I shouldn't have to be fighting women of my own age, my own generation, my own class.  I was a kid in the 60's, I lived in Virginia Water, there was a stark contrast between those who owned their properties and those who rented them.  I think that was when the divisions of class hurt me the most.  I hung out with the rich kids, because they were the more articulate, more like me, and I loved the sheer joy in their faces when I taught them how to swear and make mud pies.  I loved the kids like me too, the poor kids, the fun ones, the ones who knew how to enjoy life.  

It wasn't the rich kids or their parents, per se, who turned me into a class warrior.  It was society's perceptions of those friendships.  Our teachers (catholic school) always knew how to segregate the financial donars and those who fitted into the designated catchment areas.  In the 1960's there was no necessity to disguise class prejudice.

_Instructions_
#1 In the passage about class, list the three things the writer says she shares with the women she shouldn't have to be fighting.
#2 According to the passage about class, where did the writer live as a child in the 1960s?
#3 Continue the passage about class from its last sentence.

_Recorded information_

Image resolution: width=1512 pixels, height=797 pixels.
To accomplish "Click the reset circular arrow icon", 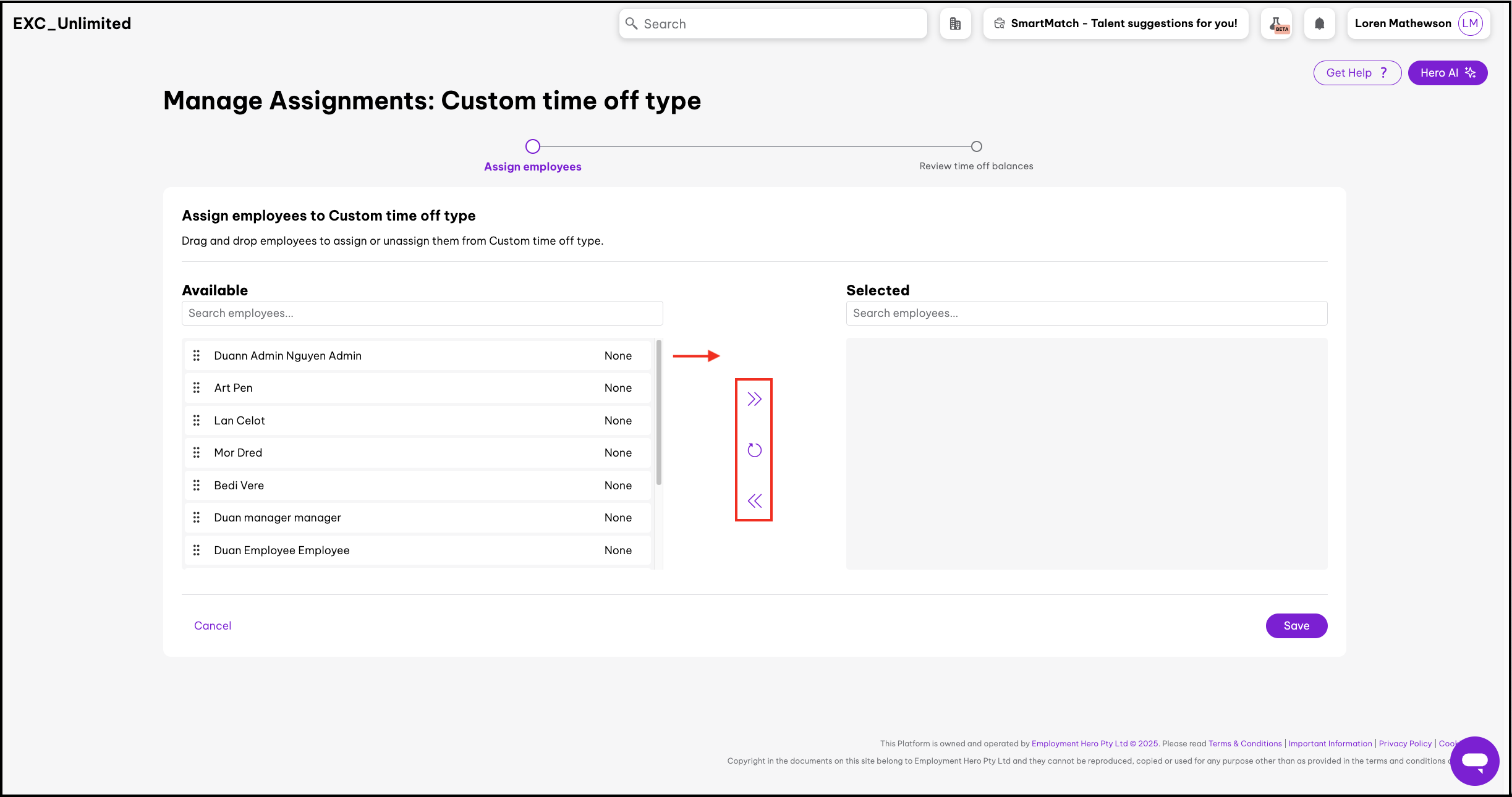I will (754, 450).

_Exercise answers_
#1 Age, generation, class

#2 Virginia Water

#3
  I learned to accept my 'station' in life at a very early age, but I didn't blame those on the other side of that great big class barrier.  From what I knew, they were one the whole, good eggs, who meant well. 

Albeit, I believe most of my readers come from classes way above mine.  I felt as though I missed out, because my parents were nuts and totally irresponsible.  I was placed into a convent/prison where I encountered living/walking/talking psychopaths on a daily basis.  Those freaky nazis in those old black and white films that mesmerized me as a kid, actually existed.    What a nightmare to find out that they do.